The required result is the exact run of lines beginning at the one containing "февраля 12, 2014, 09:00 (89, 1886)" and ending at the last line of the entries.

Collected data
"""
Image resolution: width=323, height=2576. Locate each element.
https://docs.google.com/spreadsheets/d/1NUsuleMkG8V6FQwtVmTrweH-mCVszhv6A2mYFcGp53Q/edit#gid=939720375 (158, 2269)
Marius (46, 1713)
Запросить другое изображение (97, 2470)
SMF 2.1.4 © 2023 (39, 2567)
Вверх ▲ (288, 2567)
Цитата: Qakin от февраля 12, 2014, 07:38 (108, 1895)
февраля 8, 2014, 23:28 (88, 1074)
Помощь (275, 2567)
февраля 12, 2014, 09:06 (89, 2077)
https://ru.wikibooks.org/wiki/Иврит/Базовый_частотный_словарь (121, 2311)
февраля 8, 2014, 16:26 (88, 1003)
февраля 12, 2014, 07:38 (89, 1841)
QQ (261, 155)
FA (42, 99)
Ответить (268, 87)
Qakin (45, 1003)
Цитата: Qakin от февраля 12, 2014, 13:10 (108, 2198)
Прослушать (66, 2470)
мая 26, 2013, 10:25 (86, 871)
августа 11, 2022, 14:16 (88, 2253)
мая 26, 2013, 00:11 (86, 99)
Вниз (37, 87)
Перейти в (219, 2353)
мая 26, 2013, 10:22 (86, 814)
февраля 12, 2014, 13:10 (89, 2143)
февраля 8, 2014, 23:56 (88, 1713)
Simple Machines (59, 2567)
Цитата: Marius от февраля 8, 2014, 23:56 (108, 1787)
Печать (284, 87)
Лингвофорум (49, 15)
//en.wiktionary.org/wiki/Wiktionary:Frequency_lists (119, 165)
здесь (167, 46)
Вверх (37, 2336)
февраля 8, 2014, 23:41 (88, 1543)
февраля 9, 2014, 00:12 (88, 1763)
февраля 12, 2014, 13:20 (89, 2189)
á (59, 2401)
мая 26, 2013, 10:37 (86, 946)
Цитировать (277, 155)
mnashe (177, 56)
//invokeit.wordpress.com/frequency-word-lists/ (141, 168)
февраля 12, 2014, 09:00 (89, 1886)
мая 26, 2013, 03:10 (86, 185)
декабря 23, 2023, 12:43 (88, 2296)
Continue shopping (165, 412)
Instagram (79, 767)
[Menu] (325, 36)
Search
"""
[Exercise result]
февраля 12, 2014, 09:00 (89, 1886)
мая 26, 2013, 03:10 (86, 185)
декабря 23, 2023, 12:43 (88, 2296)
Continue shopping (165, 412)
Instagram (79, 767)
[Menu] (325, 36)
Search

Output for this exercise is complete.